Key words: Mangroves, nitrogen, phosphorus, flume, Everglades National Park.



El objetivo de este estudio fue evaluar los cambios en las concentraciones y flujos de nitrógeno (NH4+, NO2+NO3, nitrogeno total) y fósforo (fósforo reactivo soluble, fósforo total) asociados al regimen climatico y de marea en un manglar riverino, usando la técnica del flume durante las epocas seca (Mayo, Diciembre) y de lluvias (Octubre) del 2003 en Shark River Estuary. La temperatura promedio de la columna de agua fue 29.4 (± 0.4) ºC durante Mayo y Diciembre, y disminuyó a 20 (± 4) ºC en Diciembre. Los valores de salinidad permanecieron constantes durante Mayo (28 ± 0.12 PSU), mientras que en Octubre y Diciembre variaron entre 6-21 PSU y 9-25 PSU, respectivamente. Las concentraciones de nitrato + nitrito (N+N) y amonio (NH4+) fluctuaron entre 0.0±3.5 µM y 0.0-4.8 µM, respectivamente. Las concentraciones de nitrógeno total en Octubre y Diciembre fueron en promedio 39 (± 0.8) µM y 37 ± 1.5) µM, respectivamente. Las concentraciones de fósforo reactivo soluble y N+N en el flume incrementaron con mayor frequencia durante los períodos de marea alta. Las concentraciones de fósforo total variaron entre 0.2-2.9 µM, con máximos valores durante la época seca. En promedio, las concentraciones de fósforo total fueron <1.5 µM durante Octubre (0.75 ± 0.02) y Diciembre (0.78 ± 0.01), y se mantuvieron relativamente constantes en ambos extremos del flume. El tiempo de residencia delagua en el flume (25 m2) fue relativamente corto para permitir algún intercambio de nutrientes entre la columna de agua y el suelo del manglar. Sin embargo, la marcada estacionalidad en las concentraciones de nutrientes en el flume y en el canal mareal adjacente a éste, indican que el Golfo de México es la principal fuente de fósforo reactivo soluble y N+N hacia el bosque de manglar.

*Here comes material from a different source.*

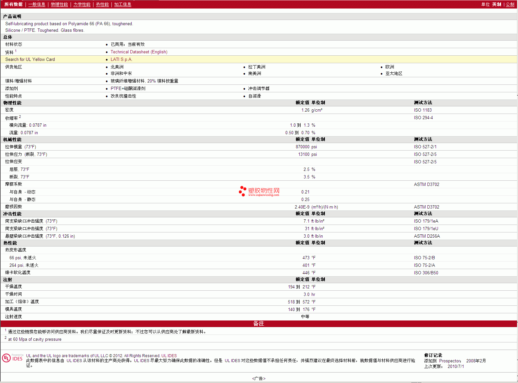Click footnote 1 beside 资料
This screenshot has width=518, height=383.
16,51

Palabras clave: Manglares, nitrógeno, fósforo, flume, Everglades National Park.



Mangrove forests are one of the most dominant vegetation communities in the Everglades National Park (ENP) with an extension of 144,447 ha (Welch et. al., 1999). Although this is the largest mangrove area in the continental USA, there are large information gaps regarding factors regulating productivity and spatial distribution of these coastal wetlands. Current landscape level restoration efforts in south Florida (CERP, 2004) will shift surface regional water flows that may impact the temporal and spatial distributions of mangrove forests in the coastal transition zone. It is not clear if changes in hydroperiod, salinity, and potential nutrient inputs (e.g., nitrogen and phosphorus) will significantly modify critical biogeochemical processes that control productivity patterns, not only within mangrove forests, but also in adjacent estuarine and coastal waters.

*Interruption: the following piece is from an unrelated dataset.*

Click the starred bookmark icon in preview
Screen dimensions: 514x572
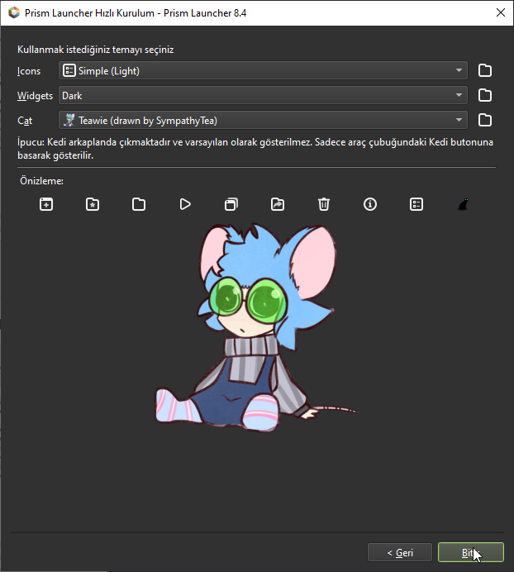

Although mangrove research in south Florida has historically provided significant conceptual models to explain how mangrove forest structure responds to different hydrological and edaphic conditions (sensu Lugo & Snedaker, 1974), there are large information gaps on functional aspects related to nutrient cycling. For instance, few studies have underscored critical ecological processes such as denitrification, nitrogen fixation (Pelegri et. al., 1997; Pelegri & Twilley, 1998), phosphorus sedimentary processes (Chen & Twilley, 1999), and mangrove-water column nutrient exchange (Childers et al., 1999; Davis et. al., 2003) despite their role in maintaining primary productivity rates and regulating the coupling between mangrove forests and estuarine waters. Furthermore, the functional role of mangrove forests in south Florida as potential sources, sinks, or transformers of nutrients is still not clear (Davis et al., 2001a, Davis et al., 2001b, Sutula et al., 2001).

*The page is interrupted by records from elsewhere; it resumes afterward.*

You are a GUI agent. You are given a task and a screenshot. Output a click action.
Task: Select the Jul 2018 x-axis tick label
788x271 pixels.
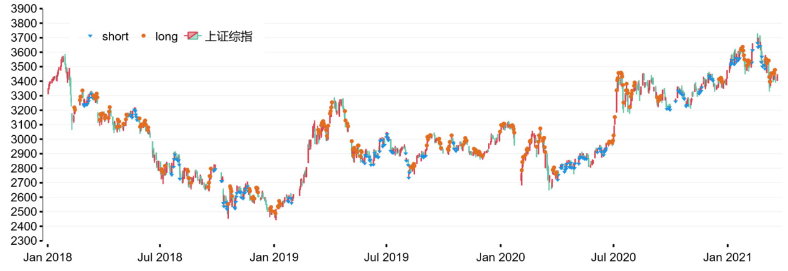(x=159, y=257)
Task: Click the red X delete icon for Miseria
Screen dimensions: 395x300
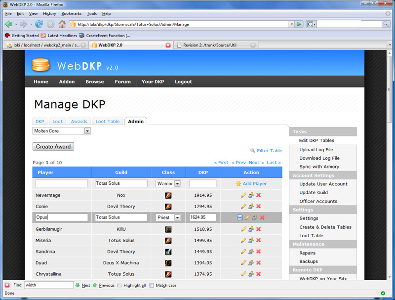Action: [259, 241]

Methodological limitations have also hampered comparisons among mangrove systems since material exchange is actually occurring at spatial and temporal scales that are not sampled with present designs in flux measurements (Dittmar & Lara, 2001a). As a consequence, the nutrient outwelling concept for mangrove-dominated estuaries in the tropics has not yet been resolved due to methodological differences (Dittmar & Lara, 2001a). To specifically quantify material fluxes at the mangrove forest-tidal creek interface, Rivera-Monroy et. al. (1995) modified the flume methodology to estimate fluxes of organic and inorganic nitrogen and total suspended sediments in a fringe mangrove forest. The flume method was initially developed for intertidal marshes to evaluate material fluxes across the marsh surface at field scales (10-30 m) using a flume constructed along the intertidal zone of marsh surface (Childers, 1994; Childers et. al., 1999). This method is a variation of a hypsometric technique to study exchange of materials at the boundary of mangrove wetland and coastal waters (Twilley, 1985; Woodroffe, 1985). To date, the flume technique has been only applied in mangrove forests in Mexico (Rivera-Monroy et. al., 1995), along Taylor River in Florida (Davis et. al., 2001a), and in Colombia (Rivera-Monroy et. al., unpublished results).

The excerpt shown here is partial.